彼女は「あなたが不幸な目に遭う」「危険」「親しい人が死ぬのが嫌」って理由を言っていたけれど……それって紫塔さん自身の気持ち、とはちょっと違うような気がする。もし紫塔さんが私を「邪魔」って言ったらそれは気持ちだと思うけれども。
「先延ばし、か」
昨日の最後に紫塔さんが言ったこと。この話し合いの結びはまた今度、って。それってつまり紫塔さんは納得した訳じゃないはず。ホントに泣き落とししたみたいじゃん……。
「フラれちゃったら、もうしょうがないかな」
私のワガママは通ってほしいけれど、紫塔さんの気持ちだって大事だ。彼女がさっきの理由で私を拒絶するなら、もう手を引こうかな。これ以上は鬱陶しいだけだと思うし。
そうだよね。
私、なんでこんなに暑っ苦しく人にウザ絡みしてるんだろう。紫塔さん、迷惑だったかもしれないのに。もし今度、ついに断られたら丁寧に謝って、それで紫塔さんのこれからを祈ることにしよう。

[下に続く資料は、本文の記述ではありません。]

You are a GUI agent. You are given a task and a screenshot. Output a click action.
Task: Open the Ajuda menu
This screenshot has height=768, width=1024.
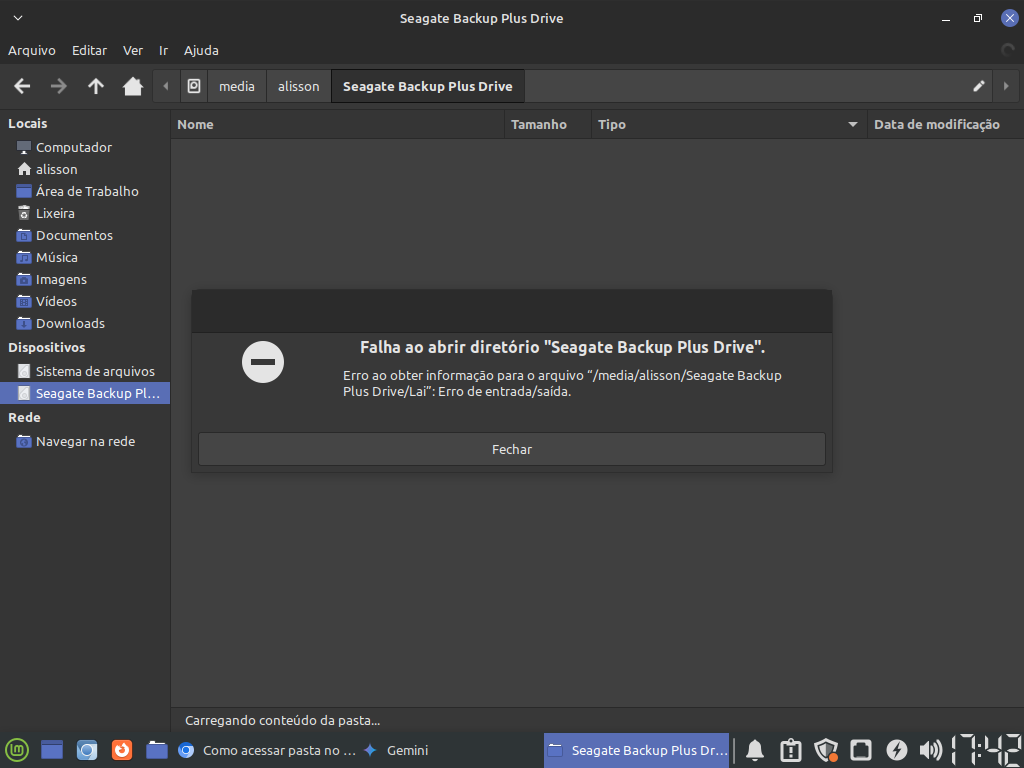(201, 50)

時計を見ると、まだまだ昼までが遠い。暇。携帯で遊ぶ気分でもないし、かといって手元のマンガはもうすぐ終わる。病人は大人しく寝ておくべきな気もするし、今日はもう一日中寝てしまおうかな。連絡を取りあう親友だって学業が忙しい。
ため息一つついて、ベッドに横になった。まどろむ意識。そこから一歩眠りに落ちて、すぐにハッと目を覚ました。一瞬見えた悪夢。あの日の悪夢は今だって私を蝕んでくる。熱と頭痛と、暇と。どうしようもないこの状態にただぼーっとすることしか、私にはできなかった。
惰性に流されるように、携帯を見つめる。中身のない検索、必要のない情報。最近見ているドラマの感想を覗いてみたら、意外と批判が多くてそっとそのページを閉じた。
その瞬間、ブルっと携帯が震えた。……電話だ。
「もしもし」
「あ、晴香ちゃん? 元気?」
ああ、と親友の声を聞いて、安心した。こんなに彼女の声が恋しいだなんて思ったの初めてな気がする。たまに夜通し通話したりしているのにね。
「あー、すっごく暇だったんだ」
「そうだったんだ! お話しない?」
誘われるままに、彼女とのお喋りを楽しむ。他愛もない会話。これがない日常が私には堪えていたみたいだ。たった一日だけれど。
「あ、休み時間終わっちゃう! またね!」
そう言うと、シェリーは慌ただしく通話を切った。ある意味良かったかも。昼休みだったら一時間近く話し込んでいたかもしれない。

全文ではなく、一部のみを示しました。